Washington’s growing anxiety is understandable. “The [INF] Treaty confers enormous advantages on the United States in defending its European allies,” said Stephen Sestanovich, a senior fellow at the Council on Foreign Relations. Without it, battalions of intermediate-range missiles could “sit back” in Russia, threatening European cities while remaining safely out of range of all but the most determined NATO responses.
In its recent attempts to cajole Russia back into compliance, the United States has mainly relied on complaints and vague threats. In December, the Trump administration announced their decision to review “military concepts and options,” while the 2018 Nuclear Posture Review warned that “the United States will not forever endure Russia’s continuing noncompliance” on intermediate-range nuclear missiles.
So far, this policy isn’t working, but neither will a return to the old “dual-track” strategy. The military aspect of that approach requires weapons that currently don’t exist in the U.S. arsenal, and in the meantime Moscow is likely to be worried more by Chinese missiles on the ground than American missiles on the drawing board. This leaves an aggressive diplomatic push as the one avenue immediately available if the INF Treaty is to be saved.
Luckily, one such solution exists.

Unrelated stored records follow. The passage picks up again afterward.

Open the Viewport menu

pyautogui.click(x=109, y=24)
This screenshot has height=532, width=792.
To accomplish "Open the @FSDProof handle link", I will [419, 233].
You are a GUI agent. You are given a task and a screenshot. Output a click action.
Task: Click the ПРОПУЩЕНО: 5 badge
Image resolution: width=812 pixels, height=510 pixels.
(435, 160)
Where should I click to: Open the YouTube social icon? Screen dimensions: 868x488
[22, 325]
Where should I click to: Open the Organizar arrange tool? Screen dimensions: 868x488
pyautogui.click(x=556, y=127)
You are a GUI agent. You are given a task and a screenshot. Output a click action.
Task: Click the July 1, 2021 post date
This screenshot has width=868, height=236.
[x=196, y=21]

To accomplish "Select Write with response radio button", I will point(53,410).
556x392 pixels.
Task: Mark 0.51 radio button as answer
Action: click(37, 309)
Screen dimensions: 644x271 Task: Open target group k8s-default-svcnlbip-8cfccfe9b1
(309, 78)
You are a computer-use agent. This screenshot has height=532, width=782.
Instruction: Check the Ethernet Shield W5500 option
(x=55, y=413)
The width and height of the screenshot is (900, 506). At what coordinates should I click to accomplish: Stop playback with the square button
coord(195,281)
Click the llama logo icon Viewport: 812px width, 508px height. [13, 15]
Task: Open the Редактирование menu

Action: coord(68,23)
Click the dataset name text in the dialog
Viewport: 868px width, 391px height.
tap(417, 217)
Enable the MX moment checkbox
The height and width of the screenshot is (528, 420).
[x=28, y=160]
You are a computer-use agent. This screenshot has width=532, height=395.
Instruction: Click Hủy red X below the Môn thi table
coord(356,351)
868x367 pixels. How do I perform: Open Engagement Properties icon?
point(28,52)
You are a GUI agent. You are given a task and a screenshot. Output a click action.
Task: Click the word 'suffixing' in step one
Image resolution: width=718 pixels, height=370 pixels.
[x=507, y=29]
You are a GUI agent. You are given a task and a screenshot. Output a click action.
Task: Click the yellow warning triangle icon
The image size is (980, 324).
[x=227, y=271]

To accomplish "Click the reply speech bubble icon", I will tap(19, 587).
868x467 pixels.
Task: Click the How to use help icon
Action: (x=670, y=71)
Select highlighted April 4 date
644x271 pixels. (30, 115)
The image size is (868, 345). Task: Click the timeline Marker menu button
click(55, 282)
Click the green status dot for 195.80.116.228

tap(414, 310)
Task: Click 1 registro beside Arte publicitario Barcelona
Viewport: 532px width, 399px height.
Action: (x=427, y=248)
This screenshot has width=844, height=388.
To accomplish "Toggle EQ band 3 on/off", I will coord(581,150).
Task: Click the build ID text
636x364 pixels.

The INF Treaty provides for a Special Verification Commission, designed specifically by the parties to “resolve questions relating to compliance.” The United States should use this commission to demand a return to on-site inspections—a provision of the treaty that expired in 2001. These on-site inspections could involve a demonstration of the Russian missiles in question, compelling Moscow to choose between destroying their intermediate-range weapons and breaking openly with the nuclear agreement (a step they seem reluctant to take).
For their part, Russian teams would be granted access to U.S. missile defense sites in Europe—which the Kremlin alleges are capable of firing intermediate-range missiles. Both parties would gain assurance of the other’s INF Treaty compliance, and the security benefits gained would be immense. The United States could remove a particularly nasty thorn from its eastern NATO flank, while Russia could ensure that the new generation of American intermediate-range nuclear missiles remains stillborn.
Will Russia bite? That may depend on what Putin wrote in his note. But it’s not impossible that they do. After all, Moscow knows it cannot keep American intermediate-range missiles away from Europe forever if it continues along its current path. And fear of that outcome, as it did in the 1980s, might prove decisive.